Count the lines in the material below that contain the string "action", and reply with that number alone.

Start of Extracted entries

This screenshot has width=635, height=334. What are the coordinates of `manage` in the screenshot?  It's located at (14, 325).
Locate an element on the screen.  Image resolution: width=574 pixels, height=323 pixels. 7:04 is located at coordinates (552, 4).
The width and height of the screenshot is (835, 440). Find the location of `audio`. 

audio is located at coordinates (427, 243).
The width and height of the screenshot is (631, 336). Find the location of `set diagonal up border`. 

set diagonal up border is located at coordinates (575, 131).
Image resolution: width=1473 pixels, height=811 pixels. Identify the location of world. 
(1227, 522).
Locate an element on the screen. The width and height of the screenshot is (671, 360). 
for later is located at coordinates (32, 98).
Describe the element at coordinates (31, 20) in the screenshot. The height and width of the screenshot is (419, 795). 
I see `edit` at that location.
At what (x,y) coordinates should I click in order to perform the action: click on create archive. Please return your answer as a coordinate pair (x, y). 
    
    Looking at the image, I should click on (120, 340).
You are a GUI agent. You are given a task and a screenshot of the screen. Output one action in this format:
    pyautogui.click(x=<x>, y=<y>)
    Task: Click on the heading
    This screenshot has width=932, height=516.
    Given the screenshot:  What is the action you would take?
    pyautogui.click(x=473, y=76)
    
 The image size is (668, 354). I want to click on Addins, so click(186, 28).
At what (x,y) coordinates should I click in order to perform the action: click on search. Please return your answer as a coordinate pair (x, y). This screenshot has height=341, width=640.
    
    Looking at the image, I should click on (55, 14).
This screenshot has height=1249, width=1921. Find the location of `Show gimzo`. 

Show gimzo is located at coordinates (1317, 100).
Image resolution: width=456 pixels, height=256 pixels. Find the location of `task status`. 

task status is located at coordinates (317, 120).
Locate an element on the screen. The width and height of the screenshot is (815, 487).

End of Extracted entries

Worked solution: 4